# [Compiti da svolgere]
A – Nel testo sull'abuso del diritto, quale sentenza è meglio nota come «sentenza Halifax»?
B – Trascrivi parola per parola il passo del testo sull'abuso del diritto compreso tra "1. l’assenza di" e "altri due presupposti.", estremi inclusi.

# [Sezione di testo]

=====

Al fine di approfondire i diversi aspetti della materia, è stata pubblicata in Dottryna, nella sezione “Accertamento”, una apposita Scheda di studio.
Il presente contributo rappresenta la seconda parte di un articolo più ampio nel quale si analizza la nozione di abuso del diritto.

Si configura un «abuso del diritto» al verificarsi dei seguenti tre presupposti:

  1. l’assenza di sostanza economica delle operazioni poste in essere;
  2. la realizzazione di un vantaggio fiscale indebito;
  3. la circostanza che detto vantaggio sia l’effetto essenziale dell’operazione.

Nell’articolo di ieri è stata approfondita la nozione dell’assenza di sostanza economica. Nel proseguo, invece, verranno affrontati gli altri due presupposti.

Indebito vantaggio fiscale

Con la locuzione «vantaggi fiscali indebiti» il legislatore ha inteso fare riferimento [comma 2, lettera b) dell’articolo 10 bis] ai “benefici, anche non immediati, realizzati in contrasto con le finalità delle norme fiscali o con i principi dell’ordinamento tributario”. Trattasi, pertanto, di benefici (immediati o differiti nel tempo), non voluti dal legislatore poiché contrari alla ratio della norma tributaria e a quella dell’istituto di cui si invoca l’applicazione (sentenza Corte di Giustizia CE del 21 febbraio 2006, causa C-255/02, meglio nota come «sentenza Halifax»), nonché ai principi dell’ordinamento (relazione illustrativa al D.Lgs. 128/2015) e che probabilmente non sarebbero stati riconosciuti qualora fossero stati presi in considerazione e regolamentati in modo espresso.

=====

# [Blocco di dati]
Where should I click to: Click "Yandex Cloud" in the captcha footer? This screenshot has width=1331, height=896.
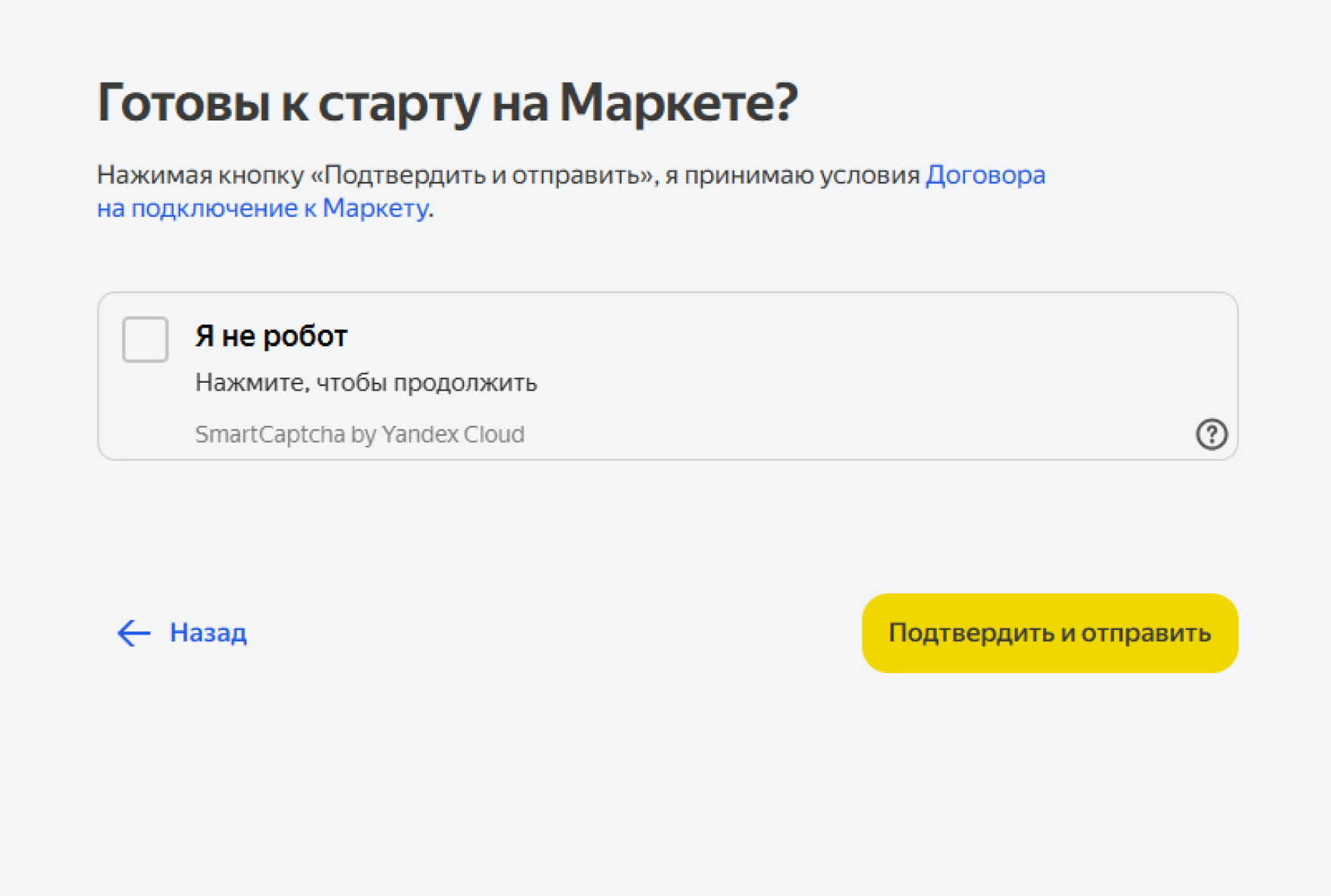coord(453,434)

=====

# [Raccolta delle risposte]
A – La sentenza della Corte di Giustizia CE del 21 febbraio 2006, causa C-255/02.

B –
1. l’assenza di sostanza economica delle operazioni poste in essere;
  2. la realizzazione di un vantaggio fiscale indebito;
  3. la circostanza che detto vantaggio sia l’effetto essenziale dell’operazione.

Nell’articolo di ieri è stata approfondita la nozione dell’assenza di sostanza economica. Nel proseguo, invece, verranno affrontati gli altri due presupposti.